Mayor Bass released her budget last month, and the City Council is currently considering it. While the City is in dire financial straits (largely of their own making), this budget does not treat our traffic violence crisis with any sense of urgency.

StreetsLA (the city department that repaves streets) has had its budget cut by 13%, from 229M to 199M.

StreetsLA’s Pavement Preservation Program — which is the primary mechanism for Measure HLA implementation, was cut by 21%. Even worse, despite the department now having to put in ADA compliant curb ramps every time they repave a street (maybe?), no new money was allocated for curb ramps. A budget reduced by 21% will actually repave even fewer streets because the money for curb ramps will have to come from the resurfacing budget. The net effect will be fewer streets repaved, meaning fewer Mobility Plan safety improvements implemented.

LADOT’s budget was cut by 1%, from $217M to $215M. However, this is worse than it seems on the surface, as there are zero new positions for LADOT to be able to keep up with StreetsLA’s (reduced) repaving, meaning the current plan at LADOT is status quo (ie. very slow implementation of the mobility plan). The net effect will be that LADOT will struggle to do even a fraction of what StreetsLA could repave in the next year on mobility plan corridors, further slowing down mobility plan implementation. You can read LADOT’s response to the budget here.

There are other things to be concerned with in this budget; the City’s speed hump program — one of the programs most popular with Angelenos sick of cars speeding down residential streets — has been cut from $1.9M to $750,000. Even the sign and paint maintenance budget — the budget that LADOT uses to put up signs and paint lines on the street — was cut by $2.5M.

A slide from the CAO when he made his unagendized attack on HLA on February 16, 2024 at City Council

Perhaps most egregiously, the CAO claimed that HLA would cost $310M/year over 10 years, and told the City Council that, if passed by voters, “Council would need to make hard decisions immediately about how to pay for it.” While we called out his numbers as a political stunt at the time, this budget makes it very clear how much of a stunt it actually was, as the only money the budget actually allocates specifically to HLA is $102,000 to LADOT to create the measure’s mandated dashboard.

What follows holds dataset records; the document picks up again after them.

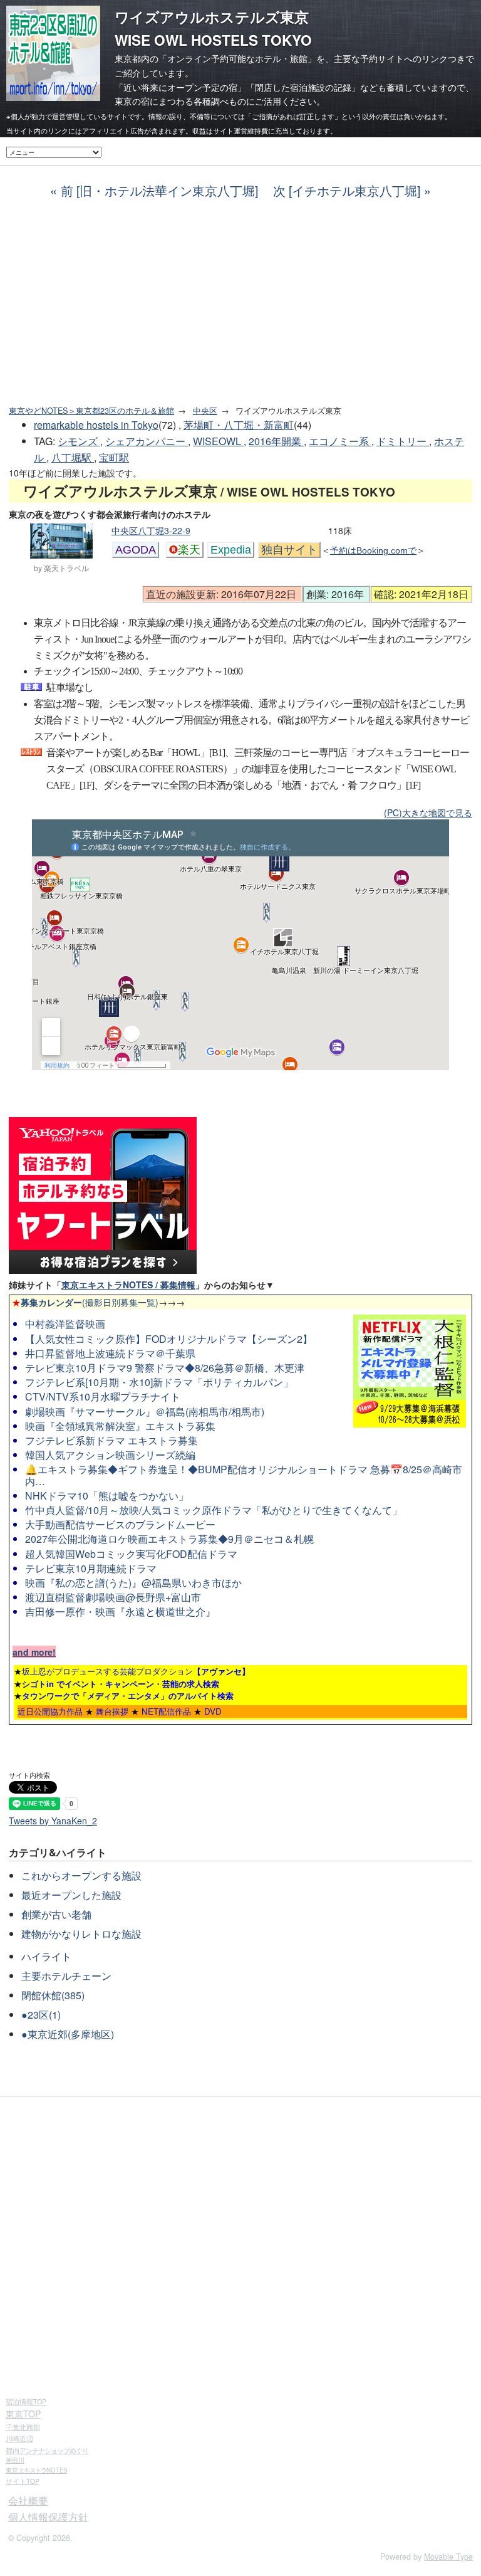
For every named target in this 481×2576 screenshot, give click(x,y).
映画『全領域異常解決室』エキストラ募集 (120, 1426)
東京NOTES (36, 2470)
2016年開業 (276, 441)
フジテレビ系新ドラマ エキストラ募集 (111, 1440)
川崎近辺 (19, 2438)
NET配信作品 (166, 1711)
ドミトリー (402, 441)
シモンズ (79, 441)
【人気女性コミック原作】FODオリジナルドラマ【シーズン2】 (169, 1339)
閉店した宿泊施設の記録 (303, 87)
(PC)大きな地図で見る (428, 812)
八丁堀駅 (72, 457)
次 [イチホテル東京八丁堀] (346, 190)
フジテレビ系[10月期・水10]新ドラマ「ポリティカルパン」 (159, 1382)
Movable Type (448, 2556)
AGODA (135, 550)
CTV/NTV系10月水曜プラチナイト (102, 1396)
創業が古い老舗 (56, 1914)
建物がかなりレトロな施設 (81, 1934)
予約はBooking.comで (373, 550)
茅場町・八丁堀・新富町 (239, 425)
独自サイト (289, 550)
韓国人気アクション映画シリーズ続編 (110, 1455)
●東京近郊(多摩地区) (67, 2034)
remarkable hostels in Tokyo (96, 425)
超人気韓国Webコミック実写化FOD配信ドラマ (131, 1554)
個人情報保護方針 (48, 2517)
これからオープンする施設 (81, 1875)
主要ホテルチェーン (66, 1976)
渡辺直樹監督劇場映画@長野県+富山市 (113, 1597)
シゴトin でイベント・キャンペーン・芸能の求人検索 (120, 1684)
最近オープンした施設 (71, 1895)
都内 (47, 2450)
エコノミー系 (340, 441)
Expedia (230, 550)
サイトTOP (22, 2481)
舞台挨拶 (112, 1711)
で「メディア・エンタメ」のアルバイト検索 (128, 1695)
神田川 (15, 2460)
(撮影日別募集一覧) (85, 1302)
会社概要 (28, 2500)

That’s a difference of $309,898,000.

The only money in the budget allocated specifically to Measure HLA

While most budget decisions are made behind closed doors at City Hall, we hope that the Mayor and City Council recognize that we live in a city where a pedestrian is injured every five hours and killed every two days, making it the most dangerous city in the country to walk in.

This is a public safety and public health crisis, and even in dire financial straits, there is no more basic duty of a City than to protect its citizens from harm. Unfortunately, this budget does the opposite, and we expect the road safety problem in the City to get worse as a result.